We next screened various conditions to target selective cleavage of the silyl ether and disulfide groups embedded in the main chain of the graft copolymer backbone, and used conventional SEC analysis to characterize the degraded polymers. Indeed, selectively cleaving only one of the structural units along an alternating step-growth backbone will result in a uniform species that consists of two polymeric side chains. We anticipated that the efficiency of each cleavage may strongly depend on the solvent; therefore, we investigated two different solvents for each reaction, butanol as a protic solvent and THF as an aprotic solvent.

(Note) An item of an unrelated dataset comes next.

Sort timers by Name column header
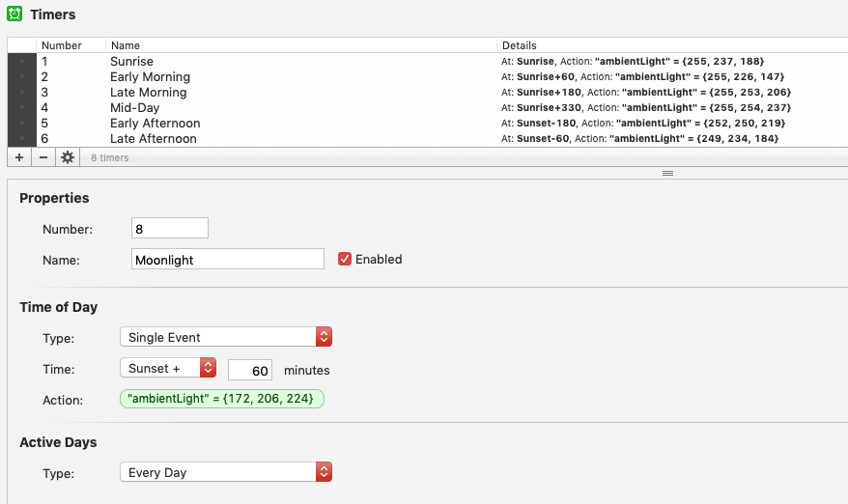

We first examined the selective cleavage of the silyl ether groups using a fluoride source.²⁸ Experimentally, we employed 20 equivalents of tetra-n-butylammonium fluoride (TBAF) and acetic acid (AcOH) relative to the silyl ether units.¹⁵ We observed successful selective cleavage of the graft copolymer backbone – resulting from selective cleavage of the silyl ether – after 2.0 hours in THF (M_n = 14k, Đ = 1.09). In contrast, partial cleavage of the graft copolymer backbone was observed after 3.0 hours in butanol (M_n = 36k, Đ = 1.44, Fig. S7†). We attributed this solvent-dependent behaviour to the reaction mechanism which likely proceeds through the S_N2 pathway and favours aprotic solvents.²⁹

We next screened the appropriate conditions to selectively degrade the disulfide bond using redox chemistry. Here, we used 20 equivalents of tributyl phosphine (PBu₃) with respect to the disulfide bond.¹⁷ Although mechanistically the reduction of the disulfide with phosphines has been reported to proceed through the S_N2 pathway, a proton source is inherently required for the reduction.³⁰ Typically the presence of water is necessary to drive the reaction, although previously we found that the reduction could proceed to completion in alcoholic solvents without the addition of water.¹⁵ Here we found the selective cleavage of the disulfide in butanol to reach completion in under 1.5 hours (M_n = 14k, Đ = 1.13). It is important to emphasize that the silyl ether did not undergo metathesis with this solvent (butanol) and remained intact in the polymer backbone during this process. Interestingly, reduction of the disulfide was also observed in THF, albeit to a lesser extent (M_n = 16k, Đ = 1.39 after 2.0 hours, Fig. S8†) despite the lack of a proton source. We believe that this is likely due to the residual methanol present from the purification process as methanol was used to precipitate the PBA graft copolymer. Nevertheless, employing a protic solvent was necessary for complete cleavage of the disulfide bonds.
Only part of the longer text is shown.